(Beginning of Source records)
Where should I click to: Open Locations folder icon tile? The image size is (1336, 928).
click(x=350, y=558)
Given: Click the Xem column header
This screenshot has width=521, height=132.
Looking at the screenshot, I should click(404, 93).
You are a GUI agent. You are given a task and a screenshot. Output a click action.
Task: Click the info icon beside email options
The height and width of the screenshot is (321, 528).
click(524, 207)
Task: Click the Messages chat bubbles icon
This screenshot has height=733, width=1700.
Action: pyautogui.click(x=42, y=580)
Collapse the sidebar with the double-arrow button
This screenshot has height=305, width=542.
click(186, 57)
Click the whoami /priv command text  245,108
(End of Source records)
(Beginning of Source records)
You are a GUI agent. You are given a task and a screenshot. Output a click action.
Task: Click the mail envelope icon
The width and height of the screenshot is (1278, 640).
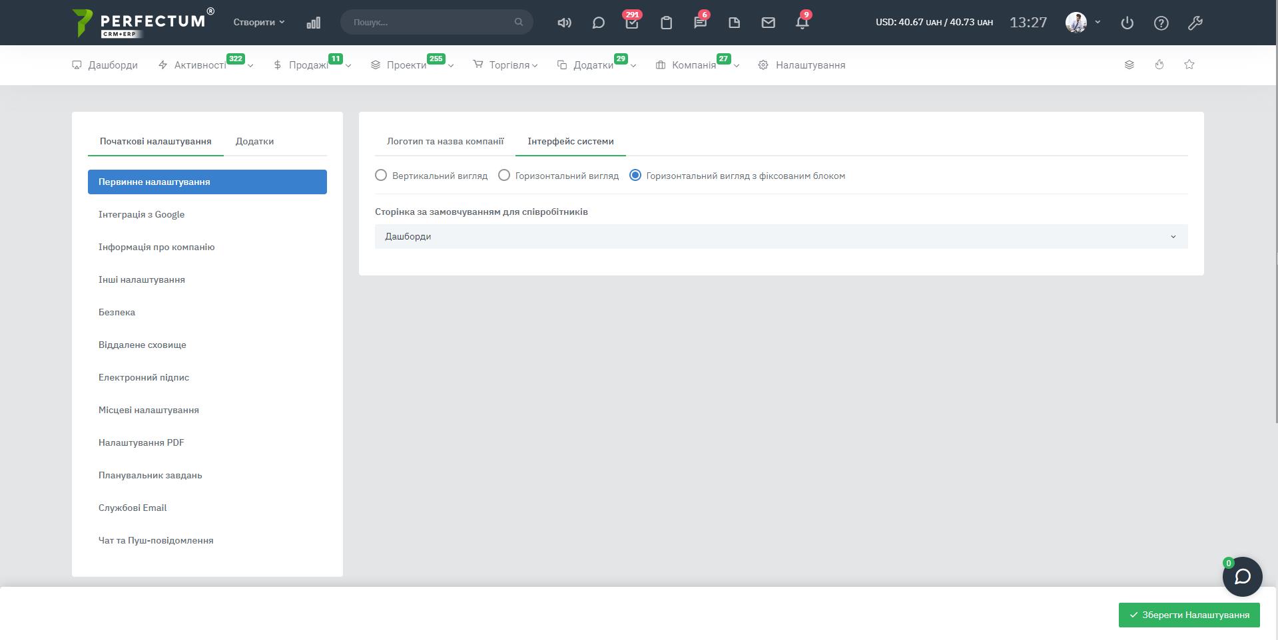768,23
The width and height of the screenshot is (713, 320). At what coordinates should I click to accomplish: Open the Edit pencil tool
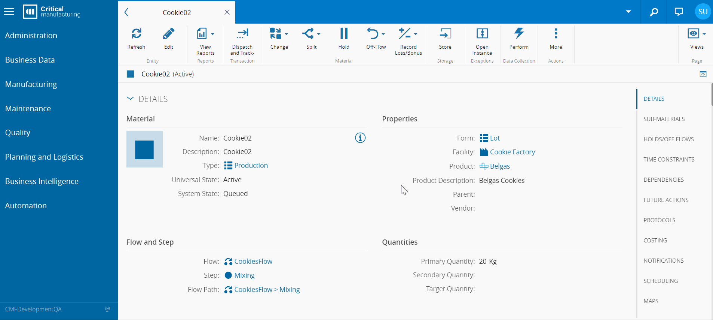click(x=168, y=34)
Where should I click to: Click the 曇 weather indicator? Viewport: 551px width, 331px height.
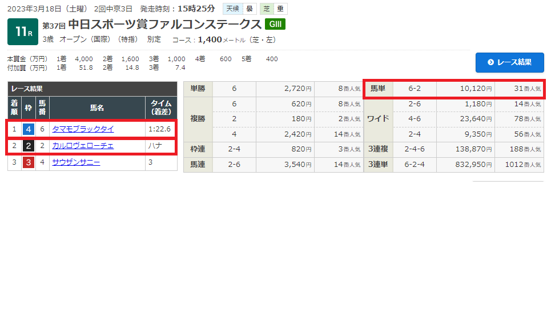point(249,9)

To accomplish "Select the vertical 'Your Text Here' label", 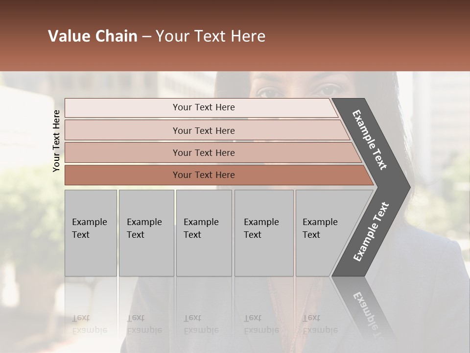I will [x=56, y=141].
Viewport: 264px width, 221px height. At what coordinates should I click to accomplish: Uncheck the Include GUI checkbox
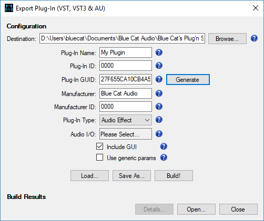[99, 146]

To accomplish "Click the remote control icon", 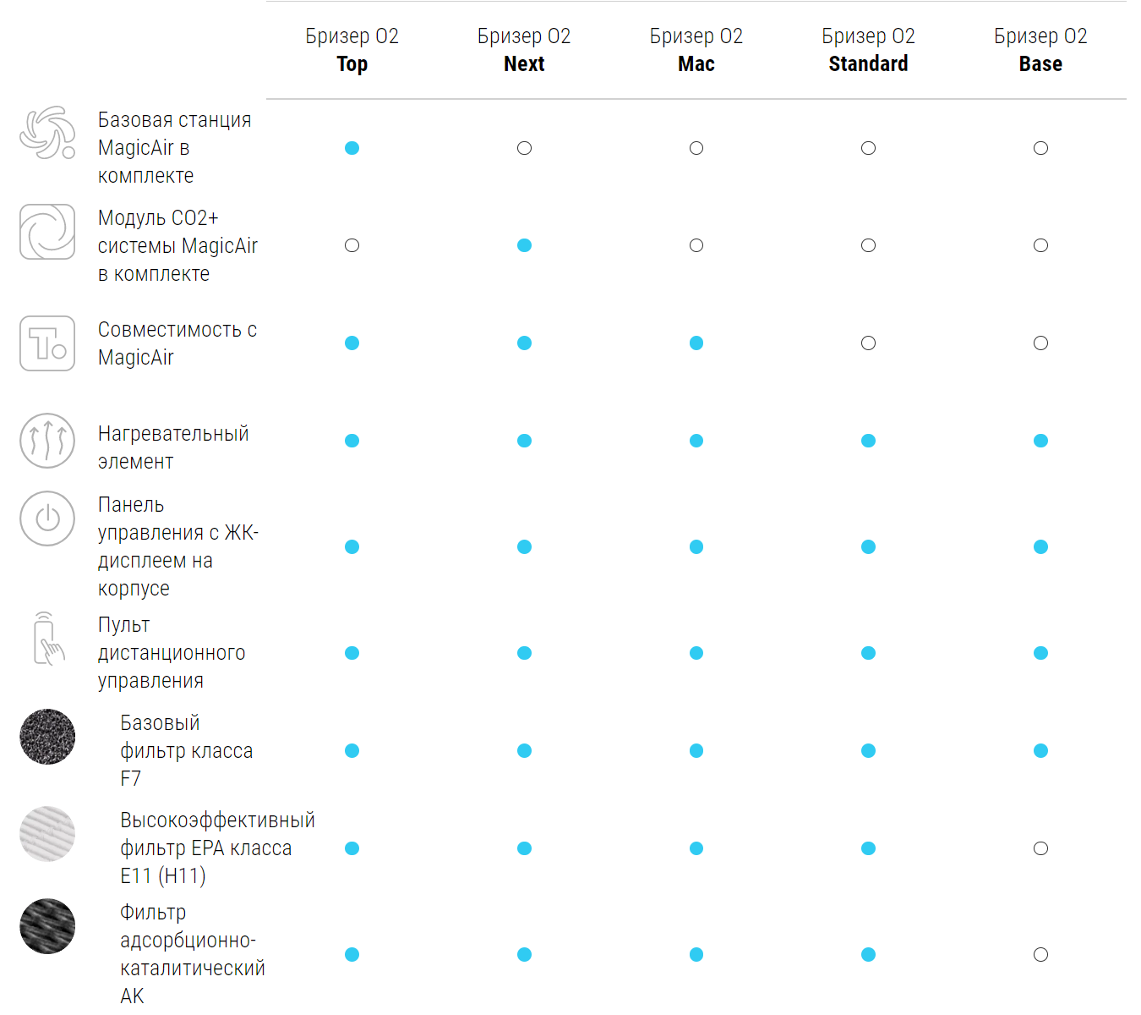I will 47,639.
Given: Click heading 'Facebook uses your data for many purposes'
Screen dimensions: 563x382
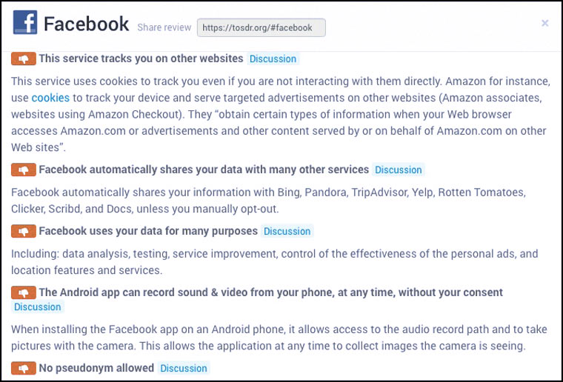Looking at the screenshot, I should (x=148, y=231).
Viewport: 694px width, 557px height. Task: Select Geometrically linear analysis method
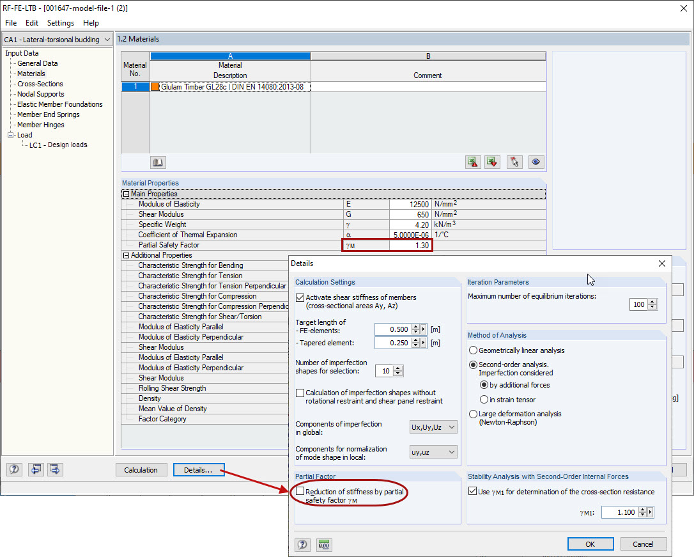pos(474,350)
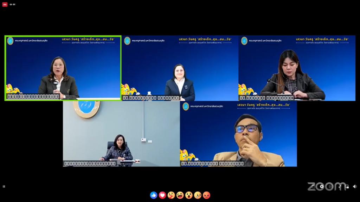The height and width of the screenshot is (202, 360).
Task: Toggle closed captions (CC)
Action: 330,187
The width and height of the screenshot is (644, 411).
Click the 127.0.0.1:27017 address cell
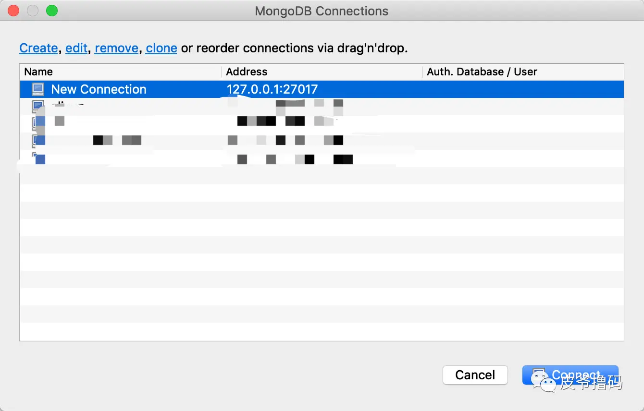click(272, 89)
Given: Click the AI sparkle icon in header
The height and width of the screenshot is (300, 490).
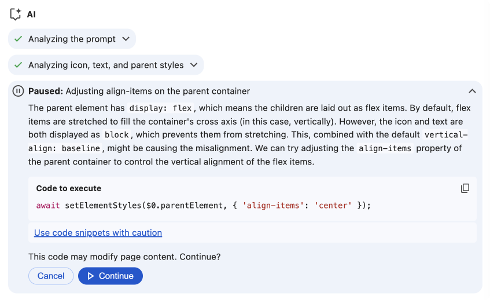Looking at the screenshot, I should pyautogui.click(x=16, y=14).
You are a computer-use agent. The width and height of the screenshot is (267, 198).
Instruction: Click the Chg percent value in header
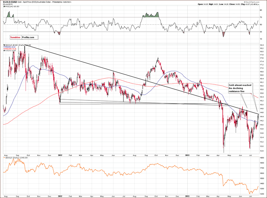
(End of Source records)
**What is needed:**
In the listing above, locate the line with "Where should I click to: Open" and the line with "Task: Click the info", then extract exactly those lines and every line between them, and nothing more.

**Output below:**
Where should I click to: Open Locations folder icon tile? The image size is (1336, 928).
click(x=350, y=558)
Given: Click the Xem column header
This screenshot has width=521, height=132.
Looking at the screenshot, I should click(404, 93).
You are a GUI agent. You are given a task and a screenshot. Output a click action.
Task: Click the info icon beside email options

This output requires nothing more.